Compositional Uniformity in Growth and Poling of Large-Diameter Lithium Niobate Crystals

Reprinted with permission from P.F. Bordui, R.G. Norwood, D. H. Jundt, and M. M. Fejer, Journal of Applied Physics, 71, 875-879, (1992). American Institute of Physics.

Reprinted from Journal of Crystal Growth, 113, Bordui, P.F., Norwood, R.G., Bird, C. D., and Calvert, G. D., Compositional uniformity in growth and poling of large-diameter lithium niobate crystals, 61-68, 1991, with permission from Elsevier Science.

Abstract

An experimental study was performed of compositional uniformity in growth and poling of large-diameter lithium niobate crystals. Crystal compositions were characterized through Curie temperature measurement and phase-match ttemperature measurement for non-critical 1.06µm frequency doubling. Methods were esatablished and tested for preparing crystal growth melts of controlled stoichiometry specifiable to within 0.01 mol% Li₂O. A previously unreported congruent composition value of 48.38± 0.015 mol% Li₂O was determined. Near the congruent composition, a strong influence was observed of melt stoichiometry on the domain structure of as-grown crystals. The effects of post-growth poling on compositional distribution were studied. Effective poling conditions having unmeasurable influence on crystal composition were established.
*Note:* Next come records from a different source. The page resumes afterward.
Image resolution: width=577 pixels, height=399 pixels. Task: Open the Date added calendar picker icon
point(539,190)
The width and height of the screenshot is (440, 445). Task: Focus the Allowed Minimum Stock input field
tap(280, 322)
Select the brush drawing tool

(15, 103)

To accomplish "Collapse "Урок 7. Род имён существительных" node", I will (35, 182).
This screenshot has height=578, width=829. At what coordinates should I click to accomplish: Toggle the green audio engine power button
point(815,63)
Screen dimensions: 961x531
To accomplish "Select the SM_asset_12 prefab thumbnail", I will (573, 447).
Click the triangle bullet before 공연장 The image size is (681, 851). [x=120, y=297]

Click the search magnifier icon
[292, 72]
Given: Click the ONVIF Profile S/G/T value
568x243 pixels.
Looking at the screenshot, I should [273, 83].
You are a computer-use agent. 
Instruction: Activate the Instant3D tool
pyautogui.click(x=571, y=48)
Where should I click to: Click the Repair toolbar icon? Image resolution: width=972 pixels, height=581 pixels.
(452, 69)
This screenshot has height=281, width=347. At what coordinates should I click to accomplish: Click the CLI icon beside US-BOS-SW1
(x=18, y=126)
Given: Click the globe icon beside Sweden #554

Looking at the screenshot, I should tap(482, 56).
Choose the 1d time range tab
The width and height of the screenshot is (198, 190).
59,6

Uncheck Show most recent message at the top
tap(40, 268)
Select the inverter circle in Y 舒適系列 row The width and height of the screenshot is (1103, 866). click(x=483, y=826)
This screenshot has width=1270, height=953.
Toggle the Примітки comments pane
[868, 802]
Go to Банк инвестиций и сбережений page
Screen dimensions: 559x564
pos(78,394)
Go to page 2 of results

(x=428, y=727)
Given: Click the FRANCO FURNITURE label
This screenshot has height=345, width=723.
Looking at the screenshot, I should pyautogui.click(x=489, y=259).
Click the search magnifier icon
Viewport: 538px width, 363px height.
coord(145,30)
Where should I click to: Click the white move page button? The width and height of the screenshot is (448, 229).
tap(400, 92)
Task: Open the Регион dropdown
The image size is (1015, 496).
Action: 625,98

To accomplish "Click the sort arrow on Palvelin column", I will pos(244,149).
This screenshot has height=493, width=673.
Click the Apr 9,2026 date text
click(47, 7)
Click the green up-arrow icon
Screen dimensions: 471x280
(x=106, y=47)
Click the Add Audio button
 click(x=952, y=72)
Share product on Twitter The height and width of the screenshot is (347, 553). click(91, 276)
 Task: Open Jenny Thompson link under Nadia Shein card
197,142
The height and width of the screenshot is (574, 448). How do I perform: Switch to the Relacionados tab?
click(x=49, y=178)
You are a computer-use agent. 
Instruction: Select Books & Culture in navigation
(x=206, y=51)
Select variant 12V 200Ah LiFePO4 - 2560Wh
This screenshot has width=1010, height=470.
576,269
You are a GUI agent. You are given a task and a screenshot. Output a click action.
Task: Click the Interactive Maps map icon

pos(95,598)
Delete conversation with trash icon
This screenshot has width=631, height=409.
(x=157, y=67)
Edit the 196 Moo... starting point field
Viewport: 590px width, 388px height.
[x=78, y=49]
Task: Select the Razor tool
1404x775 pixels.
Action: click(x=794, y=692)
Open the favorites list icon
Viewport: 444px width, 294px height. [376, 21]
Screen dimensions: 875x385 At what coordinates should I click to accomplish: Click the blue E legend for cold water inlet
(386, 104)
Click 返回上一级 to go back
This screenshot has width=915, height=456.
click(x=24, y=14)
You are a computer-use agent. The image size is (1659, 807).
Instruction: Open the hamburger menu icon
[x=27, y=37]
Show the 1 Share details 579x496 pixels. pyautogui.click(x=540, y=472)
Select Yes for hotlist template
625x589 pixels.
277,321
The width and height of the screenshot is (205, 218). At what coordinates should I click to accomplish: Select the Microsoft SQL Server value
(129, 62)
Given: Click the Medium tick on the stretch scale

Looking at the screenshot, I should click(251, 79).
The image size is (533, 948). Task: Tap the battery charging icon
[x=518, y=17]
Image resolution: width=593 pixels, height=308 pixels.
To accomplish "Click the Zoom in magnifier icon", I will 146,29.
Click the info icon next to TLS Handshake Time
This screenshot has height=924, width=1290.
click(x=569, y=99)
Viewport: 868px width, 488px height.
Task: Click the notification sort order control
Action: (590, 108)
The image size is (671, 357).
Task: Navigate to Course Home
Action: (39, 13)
Use of a congruent melt was observed to enable growth of clear uncracked crystals representing melt fractions as large as 98%. Crystals representing 85% melt fractions were routinely grown having compositional uniformity of ± 0.003 mol% Li₂O. Lithium niobate crystalline material produced through the combination of congruent growth and preferred poling conditions was observed to enable improved acoustical and optical device performance.